Parco del Pollino, dal 21 al 24 maggio il raduno Acta Plantarum: focus sulla biodiversità
Un progetto open source senza scopo di lucro che nel tempo si è affermato come uno dei principali punti di riferimento nazionali per lo studio della flora italiana. L’iniziativa è aperta a studiosi, appassionati e interessati
MORANO CALABRO - Il Parco Nazionale del Pollino ospiterà, dal 21 al 24 maggio, il Raduno annuale di Acta Plantarum, organizzazione di volontariato impegnata nello studio e nella divulgazione della flora spontanea d’Italia. Base logistica dell’iniziativa sarà il comune di Morano Calabro.

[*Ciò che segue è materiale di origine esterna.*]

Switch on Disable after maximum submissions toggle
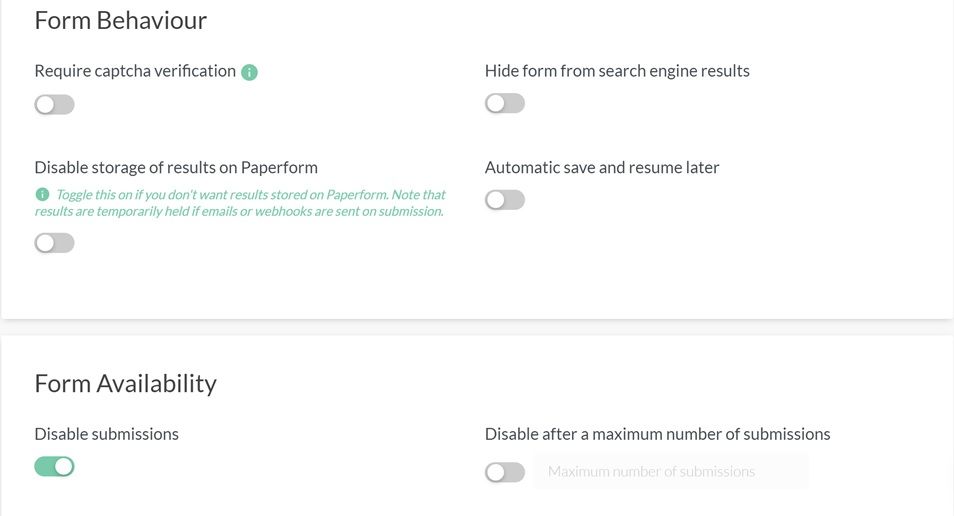 505,472

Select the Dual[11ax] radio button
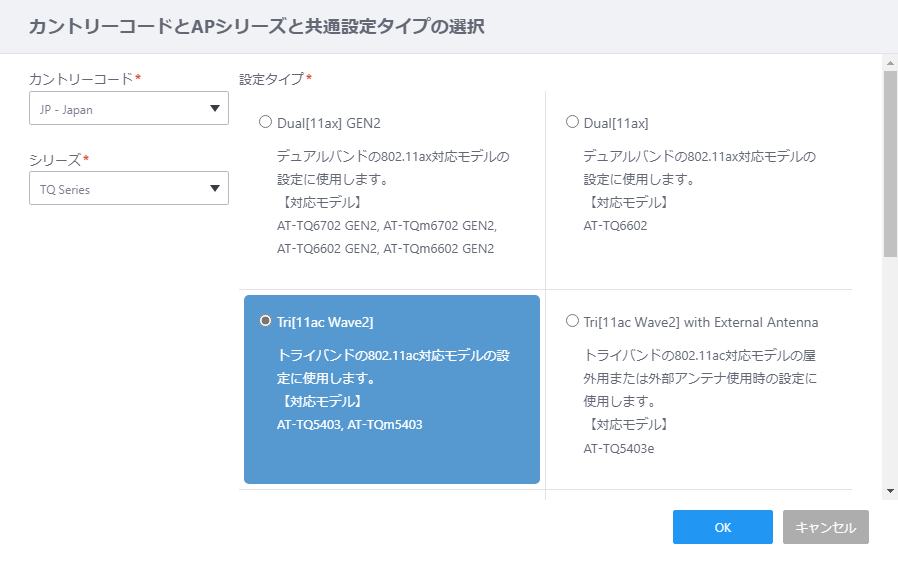coord(572,122)
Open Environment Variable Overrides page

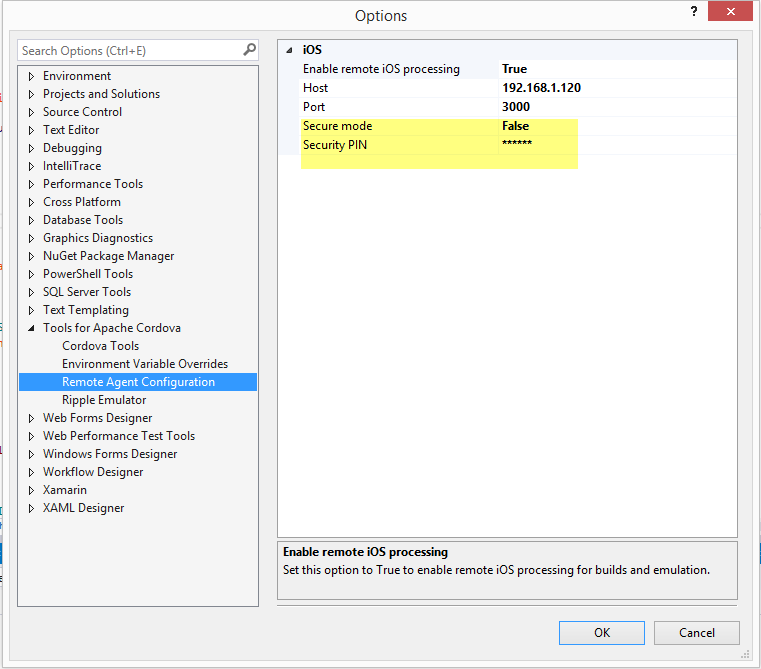point(144,364)
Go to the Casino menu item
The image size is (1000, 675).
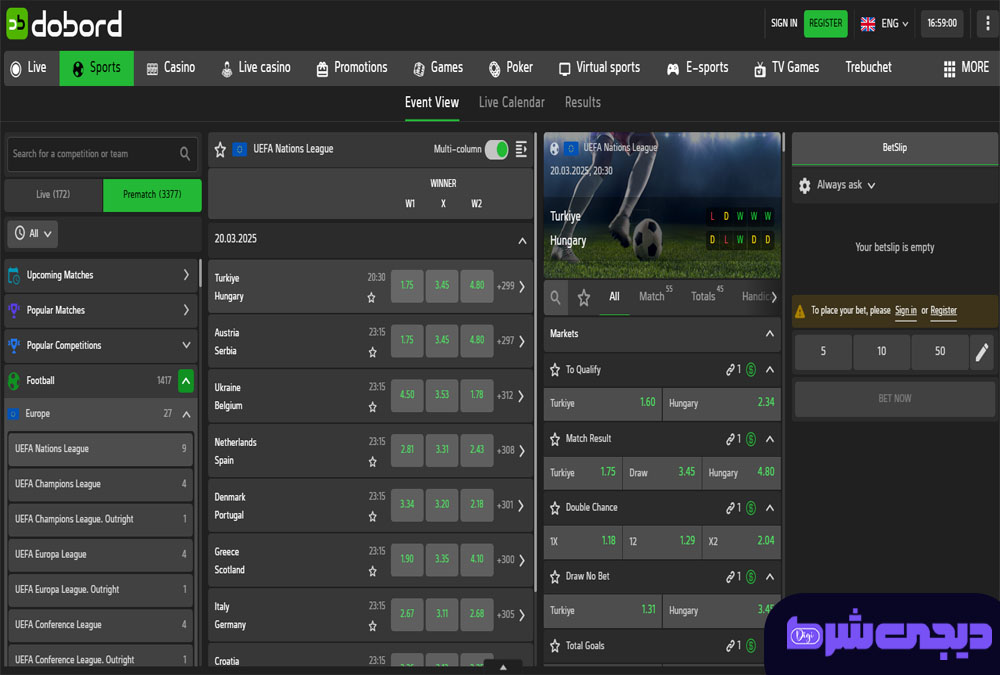[x=171, y=68]
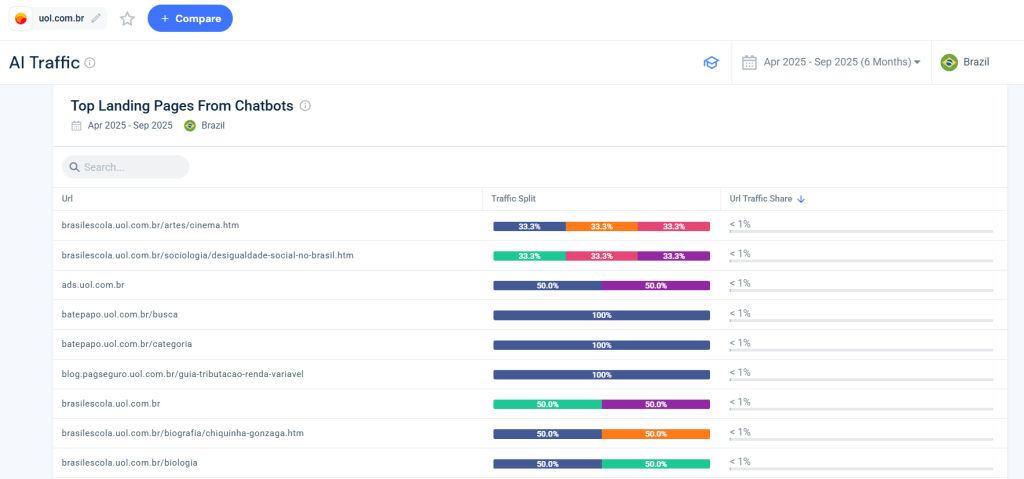
Task: Click the Url column header
Action: click(67, 199)
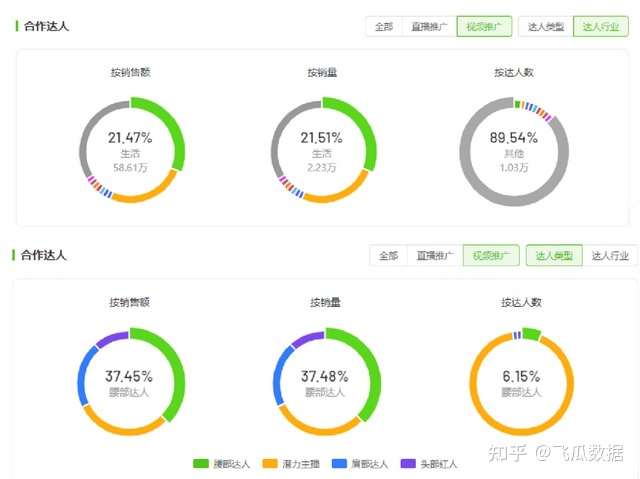Select 视频推广 in the upper panel filter
Screen dimensions: 640x479
483,27

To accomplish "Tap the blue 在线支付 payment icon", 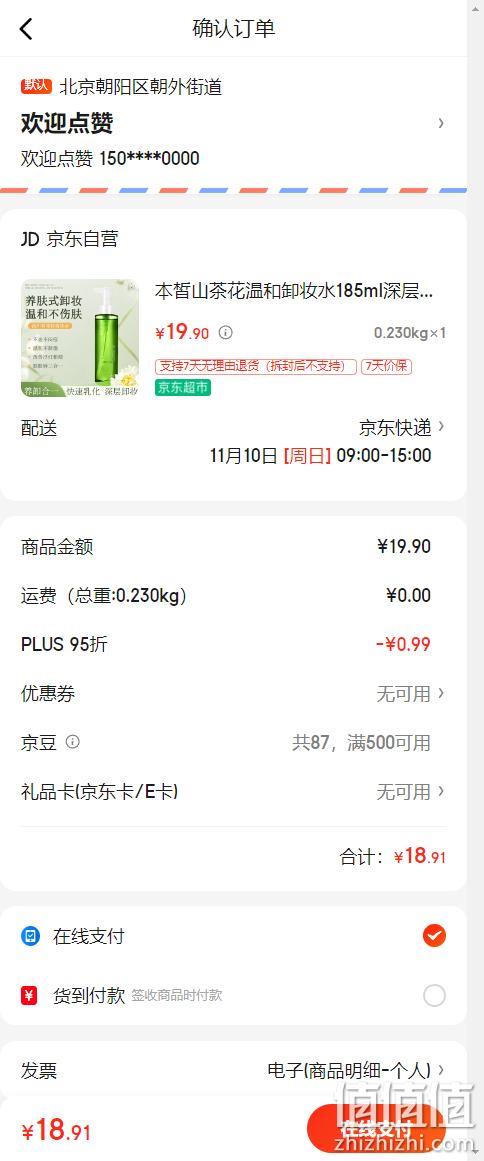I will coord(30,937).
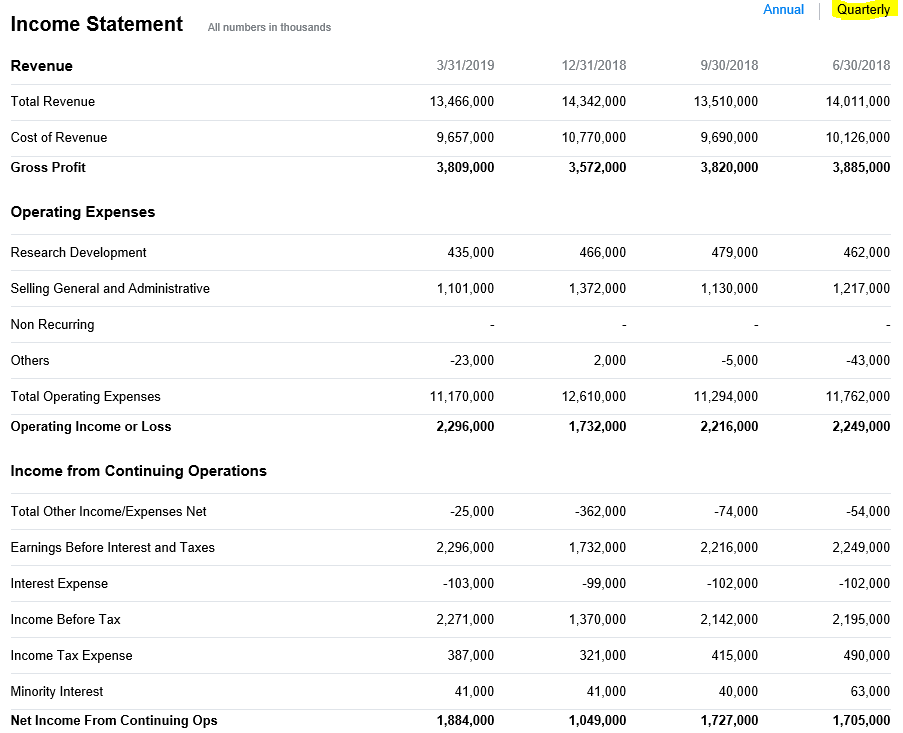Click the 9/30/2018 column header

729,65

Nel corso del raduno sono previste escursioni di interesse botanico in alcune delle aree più rappresentative del Parco, tra cui Piano Ruggio, Belvedere del Malvento, Piano di Gaudolino, Scala dei Moranesi, Piani di Pollino, Serra di Crispo e Piano di Novacco, ambienti di straordinario valore naturalistico e scientifico.
L’iniziativa è aperta a studiosi, appassionati e interessati: per partecipare è possibile rivolgersi direttamente all’associazione Acta Plantarum.
Il Parco Nazionale del Pollino ringrazia Acta Plantarum per aver scelto questo territorio come sede del proprio raduno annuale, riconoscendo nell’iniziativa un’importante occasione di valorizzazione delle conoscenze botaniche e di promozione della biodiversità del Pollino.
Nato nel 2007, Acta Plantarum è un progetto open source senza scopo di lucro che nel tempo si è affermato come uno dei principali punti di riferimento nazionali per lo studio della flora italiana, grazie al contributo di botanici, studiosi e appassionati. Il progetto si distingue per l’attenzione scientifica, la ricchezza dei contenuti e il ruolo attivo nella raccolta e diffusione delle conoscenze floristiche.
Eventi come questo rafforzano il legame tra ricerca, divulgazione scientifica e tutela del patrimonio naturale, valori centrali nella missione del Parco Nazionale del Pollino.